→ Stated exercise: Copy the column on the mandated minimum wage below word for word, from start to finish.

-- START Selected extract --

Wednesday, April 13, 2011

Mandated minimum wage

This post is antedated. This was my column on the date indicated above.

Labor Day happens in about a fortnight. It’s supposedly a day to celebrate the contributions of workers to the advancement of societies all over the world and commemorate gains the labor movement has won through the years. Of course it is also a day meant to put the spotlight on the fate of workers and to advance their protection and welfare.

It is a sad reflection of the times we live in that the importance of the day has been reduced significantly through the years. Today, Labor Day has become a highly politicized occasion. Worse, many people think it’s an occasion that offers relevance only for those who are part of the militant labor force. It’s practically meaningless to the rest of the members of the working class; in fact, there has been this seemingly deliberate effort to exclude from any commemoration of Labor Day anyone who has risen through the ranks of the corporate ladder as if they don’t qualify as workers anymore.

-- END Selected extract --
-- START Entries provided --

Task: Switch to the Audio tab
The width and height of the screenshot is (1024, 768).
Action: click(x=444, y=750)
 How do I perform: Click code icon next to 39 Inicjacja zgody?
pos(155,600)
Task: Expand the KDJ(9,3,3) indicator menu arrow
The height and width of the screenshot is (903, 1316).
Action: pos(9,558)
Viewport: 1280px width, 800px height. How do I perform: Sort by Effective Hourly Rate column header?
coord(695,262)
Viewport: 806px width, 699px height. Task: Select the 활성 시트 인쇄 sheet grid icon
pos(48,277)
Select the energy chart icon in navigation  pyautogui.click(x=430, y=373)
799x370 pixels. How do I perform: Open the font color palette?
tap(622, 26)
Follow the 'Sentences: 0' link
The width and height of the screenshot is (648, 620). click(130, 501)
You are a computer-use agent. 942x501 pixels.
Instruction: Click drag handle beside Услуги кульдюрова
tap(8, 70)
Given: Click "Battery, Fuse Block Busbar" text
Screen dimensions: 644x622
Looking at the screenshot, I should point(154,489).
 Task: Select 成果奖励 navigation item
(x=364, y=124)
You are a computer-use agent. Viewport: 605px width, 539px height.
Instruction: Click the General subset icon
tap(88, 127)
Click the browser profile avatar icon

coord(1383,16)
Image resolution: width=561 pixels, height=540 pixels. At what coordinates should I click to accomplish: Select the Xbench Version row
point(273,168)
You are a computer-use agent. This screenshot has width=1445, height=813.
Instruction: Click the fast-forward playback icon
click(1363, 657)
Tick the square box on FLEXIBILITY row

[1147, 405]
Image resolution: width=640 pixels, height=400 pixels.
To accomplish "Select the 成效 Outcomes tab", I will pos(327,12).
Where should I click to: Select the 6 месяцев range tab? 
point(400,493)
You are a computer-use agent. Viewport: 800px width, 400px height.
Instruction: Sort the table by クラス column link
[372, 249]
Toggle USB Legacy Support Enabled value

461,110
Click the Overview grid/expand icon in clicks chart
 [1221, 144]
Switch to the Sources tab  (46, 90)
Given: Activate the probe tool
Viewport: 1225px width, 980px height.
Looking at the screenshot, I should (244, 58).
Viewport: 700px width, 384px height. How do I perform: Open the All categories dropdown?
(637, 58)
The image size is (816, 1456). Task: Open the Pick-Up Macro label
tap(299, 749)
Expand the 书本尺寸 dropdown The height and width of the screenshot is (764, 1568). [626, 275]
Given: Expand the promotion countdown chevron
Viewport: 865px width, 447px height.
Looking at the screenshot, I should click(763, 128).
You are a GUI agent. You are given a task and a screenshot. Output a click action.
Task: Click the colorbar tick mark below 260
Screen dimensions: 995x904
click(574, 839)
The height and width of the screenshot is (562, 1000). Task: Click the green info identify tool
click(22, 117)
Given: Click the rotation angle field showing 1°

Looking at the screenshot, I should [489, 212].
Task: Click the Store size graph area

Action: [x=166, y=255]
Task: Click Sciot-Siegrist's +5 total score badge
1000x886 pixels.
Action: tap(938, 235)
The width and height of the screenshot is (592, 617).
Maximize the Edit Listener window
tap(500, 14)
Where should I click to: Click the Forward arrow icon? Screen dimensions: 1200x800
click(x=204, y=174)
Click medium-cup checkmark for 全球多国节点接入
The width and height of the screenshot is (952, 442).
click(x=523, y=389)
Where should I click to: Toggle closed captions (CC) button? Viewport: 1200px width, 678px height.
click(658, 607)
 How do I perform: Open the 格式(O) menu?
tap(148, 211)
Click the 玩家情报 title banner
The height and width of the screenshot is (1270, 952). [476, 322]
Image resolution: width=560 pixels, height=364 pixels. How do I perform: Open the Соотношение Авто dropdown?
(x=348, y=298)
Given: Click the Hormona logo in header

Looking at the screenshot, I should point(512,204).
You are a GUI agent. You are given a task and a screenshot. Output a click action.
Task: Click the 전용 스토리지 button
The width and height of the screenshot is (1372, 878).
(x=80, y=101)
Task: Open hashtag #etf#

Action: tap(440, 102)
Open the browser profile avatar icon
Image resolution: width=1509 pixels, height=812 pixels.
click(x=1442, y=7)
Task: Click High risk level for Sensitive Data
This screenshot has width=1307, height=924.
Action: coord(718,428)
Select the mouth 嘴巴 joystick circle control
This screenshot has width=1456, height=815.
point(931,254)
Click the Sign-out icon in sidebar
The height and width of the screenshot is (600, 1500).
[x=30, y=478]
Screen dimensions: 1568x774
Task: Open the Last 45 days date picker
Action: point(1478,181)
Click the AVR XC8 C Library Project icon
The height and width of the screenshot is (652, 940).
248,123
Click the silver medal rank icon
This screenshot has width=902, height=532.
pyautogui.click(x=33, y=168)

-- END Entries provided --

→ Response to this exercise:
Wednesday, April 13, 2011

Mandated minimum wage

This post is antedated. This was my column on the date indicated above.

Labor Day happens in about a fortnight. It’s supposedly a day to celebrate the contributions of workers to the advancement of societies all over the world and commemorate gains the labor movement has won through the years. Of course it is also a day meant to put the spotlight on the fate of workers and to advance their protection and welfare.

It is a sad reflection of the times we live in that the importance of the day has been reduced significantly through the years. Today, Labor Day has become a highly politicized occasion. Worse, many people think it’s an occasion that offers relevance only for those who are part of the militant labor force. It’s practically meaningless to the rest of the members of the working class; in fact, there has been this seemingly deliberate effort to exclude from any commemoration of Labor Day anyone who has risen through the ranks of the corporate ladder as if they don’t qualify as workers anymore.